## WHAT THE TASK ASKS
Determine the number of lines in the data that include the word "computer", and write only that number.

## Saved entries
◆ ◆ ◆ ◆ ◆ ◆ ◆

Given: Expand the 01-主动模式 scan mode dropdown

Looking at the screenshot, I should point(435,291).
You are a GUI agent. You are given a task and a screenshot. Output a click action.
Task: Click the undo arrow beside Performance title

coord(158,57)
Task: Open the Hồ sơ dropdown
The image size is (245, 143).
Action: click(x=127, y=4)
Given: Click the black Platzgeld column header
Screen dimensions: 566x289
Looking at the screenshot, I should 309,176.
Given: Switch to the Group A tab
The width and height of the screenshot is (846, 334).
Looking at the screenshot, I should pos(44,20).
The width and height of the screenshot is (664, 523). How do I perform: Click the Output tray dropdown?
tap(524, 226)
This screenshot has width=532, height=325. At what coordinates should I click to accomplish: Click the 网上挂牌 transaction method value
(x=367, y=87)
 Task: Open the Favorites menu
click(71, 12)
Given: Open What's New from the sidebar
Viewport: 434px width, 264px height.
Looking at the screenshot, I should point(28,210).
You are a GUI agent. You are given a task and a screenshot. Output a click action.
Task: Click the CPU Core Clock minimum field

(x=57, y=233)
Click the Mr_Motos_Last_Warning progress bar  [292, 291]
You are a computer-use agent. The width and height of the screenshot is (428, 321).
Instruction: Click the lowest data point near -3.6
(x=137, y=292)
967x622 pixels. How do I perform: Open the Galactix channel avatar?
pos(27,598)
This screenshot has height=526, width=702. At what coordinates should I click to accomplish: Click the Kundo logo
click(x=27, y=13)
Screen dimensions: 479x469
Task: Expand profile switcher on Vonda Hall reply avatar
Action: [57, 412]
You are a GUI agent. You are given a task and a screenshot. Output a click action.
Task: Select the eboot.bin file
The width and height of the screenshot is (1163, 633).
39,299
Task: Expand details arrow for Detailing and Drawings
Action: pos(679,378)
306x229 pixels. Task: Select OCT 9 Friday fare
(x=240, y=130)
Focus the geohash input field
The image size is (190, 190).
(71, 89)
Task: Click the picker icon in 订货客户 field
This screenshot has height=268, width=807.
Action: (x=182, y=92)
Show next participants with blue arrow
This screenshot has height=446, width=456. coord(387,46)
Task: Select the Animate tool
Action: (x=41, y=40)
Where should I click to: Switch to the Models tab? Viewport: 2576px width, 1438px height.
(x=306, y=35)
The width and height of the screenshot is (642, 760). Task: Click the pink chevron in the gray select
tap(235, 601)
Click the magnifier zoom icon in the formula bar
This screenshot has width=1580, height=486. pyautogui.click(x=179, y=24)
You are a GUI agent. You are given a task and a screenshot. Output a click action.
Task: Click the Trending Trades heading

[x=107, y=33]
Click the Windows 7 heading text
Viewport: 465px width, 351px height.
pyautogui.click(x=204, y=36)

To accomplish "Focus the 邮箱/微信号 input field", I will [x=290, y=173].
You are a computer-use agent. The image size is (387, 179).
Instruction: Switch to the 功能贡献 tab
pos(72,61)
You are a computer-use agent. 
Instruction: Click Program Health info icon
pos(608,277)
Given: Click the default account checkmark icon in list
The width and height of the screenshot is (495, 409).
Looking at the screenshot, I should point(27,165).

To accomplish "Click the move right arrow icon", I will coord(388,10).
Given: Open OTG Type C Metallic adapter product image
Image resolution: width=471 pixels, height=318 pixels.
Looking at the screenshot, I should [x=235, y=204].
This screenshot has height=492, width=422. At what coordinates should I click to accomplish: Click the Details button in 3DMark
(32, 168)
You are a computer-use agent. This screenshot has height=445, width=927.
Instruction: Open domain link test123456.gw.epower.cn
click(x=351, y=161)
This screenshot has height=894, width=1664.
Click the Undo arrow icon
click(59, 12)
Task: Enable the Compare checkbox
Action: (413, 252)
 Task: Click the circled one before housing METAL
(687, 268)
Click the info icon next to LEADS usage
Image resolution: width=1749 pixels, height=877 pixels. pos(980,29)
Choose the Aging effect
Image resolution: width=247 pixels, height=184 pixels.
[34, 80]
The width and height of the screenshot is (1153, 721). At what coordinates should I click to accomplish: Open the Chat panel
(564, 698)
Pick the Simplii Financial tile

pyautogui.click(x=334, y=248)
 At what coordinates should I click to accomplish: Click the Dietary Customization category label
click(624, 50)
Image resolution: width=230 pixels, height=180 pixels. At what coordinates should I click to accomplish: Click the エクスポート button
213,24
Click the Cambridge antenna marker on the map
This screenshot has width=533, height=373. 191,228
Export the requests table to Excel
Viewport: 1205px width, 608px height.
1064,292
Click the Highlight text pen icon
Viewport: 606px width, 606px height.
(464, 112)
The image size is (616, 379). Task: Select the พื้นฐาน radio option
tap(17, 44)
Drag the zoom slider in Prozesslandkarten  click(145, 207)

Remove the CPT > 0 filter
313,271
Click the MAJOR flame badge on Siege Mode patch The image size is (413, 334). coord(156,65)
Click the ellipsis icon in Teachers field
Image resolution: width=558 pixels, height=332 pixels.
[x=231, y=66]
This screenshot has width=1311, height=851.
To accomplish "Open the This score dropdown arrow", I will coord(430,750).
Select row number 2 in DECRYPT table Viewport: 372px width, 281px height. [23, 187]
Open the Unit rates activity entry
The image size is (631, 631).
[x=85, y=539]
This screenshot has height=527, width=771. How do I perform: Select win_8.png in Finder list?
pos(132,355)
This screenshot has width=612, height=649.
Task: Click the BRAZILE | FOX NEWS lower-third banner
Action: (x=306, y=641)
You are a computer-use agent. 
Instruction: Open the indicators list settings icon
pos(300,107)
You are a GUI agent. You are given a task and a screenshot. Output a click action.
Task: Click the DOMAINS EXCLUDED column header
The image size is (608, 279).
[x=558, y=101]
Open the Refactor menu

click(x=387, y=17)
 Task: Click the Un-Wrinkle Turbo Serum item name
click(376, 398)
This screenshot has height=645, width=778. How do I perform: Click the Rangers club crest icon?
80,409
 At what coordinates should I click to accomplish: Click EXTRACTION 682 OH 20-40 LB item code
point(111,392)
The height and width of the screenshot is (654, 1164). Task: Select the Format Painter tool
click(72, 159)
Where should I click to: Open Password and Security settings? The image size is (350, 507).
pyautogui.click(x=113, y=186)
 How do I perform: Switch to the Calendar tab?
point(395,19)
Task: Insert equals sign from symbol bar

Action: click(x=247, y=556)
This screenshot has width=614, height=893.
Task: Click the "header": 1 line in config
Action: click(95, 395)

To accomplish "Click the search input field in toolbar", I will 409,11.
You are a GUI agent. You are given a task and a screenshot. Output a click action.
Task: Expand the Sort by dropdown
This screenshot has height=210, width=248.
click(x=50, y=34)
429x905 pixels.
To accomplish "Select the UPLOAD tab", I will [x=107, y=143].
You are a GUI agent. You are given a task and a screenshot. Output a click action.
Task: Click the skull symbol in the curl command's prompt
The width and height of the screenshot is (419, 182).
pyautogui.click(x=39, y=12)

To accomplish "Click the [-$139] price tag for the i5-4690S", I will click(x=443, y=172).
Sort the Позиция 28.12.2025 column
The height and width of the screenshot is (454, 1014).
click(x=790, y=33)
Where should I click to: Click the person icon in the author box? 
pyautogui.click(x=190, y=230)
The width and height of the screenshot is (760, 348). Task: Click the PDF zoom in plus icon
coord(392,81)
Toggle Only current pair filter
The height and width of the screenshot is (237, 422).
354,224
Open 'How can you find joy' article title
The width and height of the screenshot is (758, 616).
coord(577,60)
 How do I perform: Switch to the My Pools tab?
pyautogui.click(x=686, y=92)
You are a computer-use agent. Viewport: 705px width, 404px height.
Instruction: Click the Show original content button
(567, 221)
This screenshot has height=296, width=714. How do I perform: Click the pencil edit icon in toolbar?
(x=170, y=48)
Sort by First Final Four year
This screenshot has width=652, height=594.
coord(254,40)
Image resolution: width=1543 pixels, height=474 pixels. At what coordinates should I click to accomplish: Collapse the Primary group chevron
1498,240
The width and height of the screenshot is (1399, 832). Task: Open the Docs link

◆ ◆ ◆ ◆ ◆ ◆ ◆

## EXERCISE RESPONSE
6